### WHAT TO DO
Please reproduce the line containing "[home] (53, 21)" and every line after it in the records below, exactly and with nothing else.

Segment Open

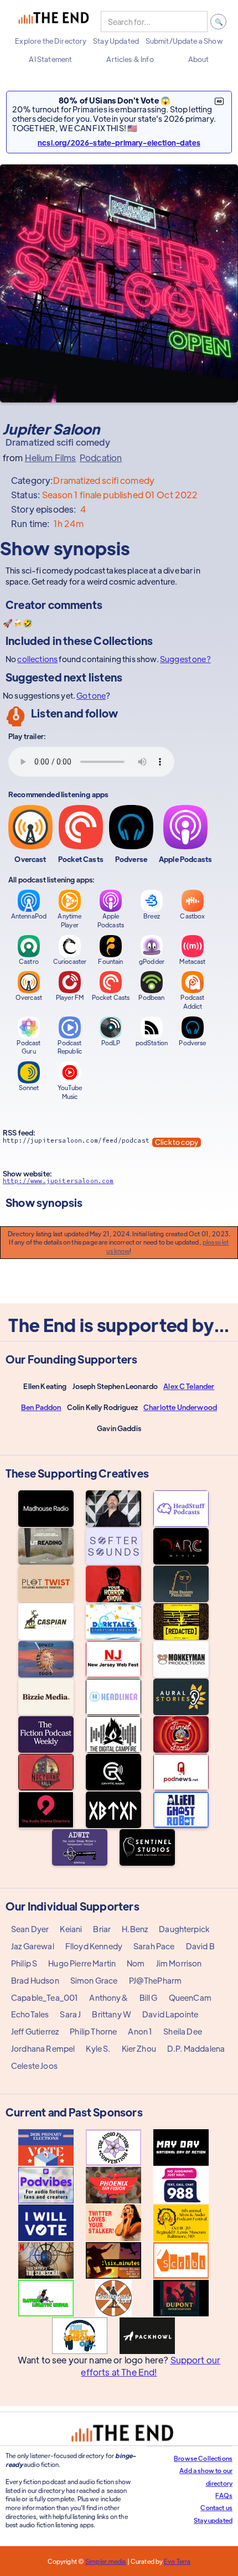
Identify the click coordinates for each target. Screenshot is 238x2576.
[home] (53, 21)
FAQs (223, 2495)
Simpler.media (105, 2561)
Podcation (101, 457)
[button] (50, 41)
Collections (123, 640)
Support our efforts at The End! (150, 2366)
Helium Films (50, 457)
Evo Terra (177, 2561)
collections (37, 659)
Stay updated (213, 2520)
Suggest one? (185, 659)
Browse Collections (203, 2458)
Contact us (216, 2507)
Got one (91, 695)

Segment Closed

### COMPLETED TASK
[home] (53, 21)
FAQs (223, 2495)
Simpler.media (105, 2561)
Podcation (101, 457)
[button] (50, 41)
Collections (123, 640)
Support our efforts at The End! (150, 2366)
Helium Films (50, 457)
Evo Terra (177, 2561)
collections (37, 659)
Stay updated (213, 2520)
Suggest one? (185, 659)
Browse Collections (203, 2458)
Contact us (216, 2507)
Got one (91, 695)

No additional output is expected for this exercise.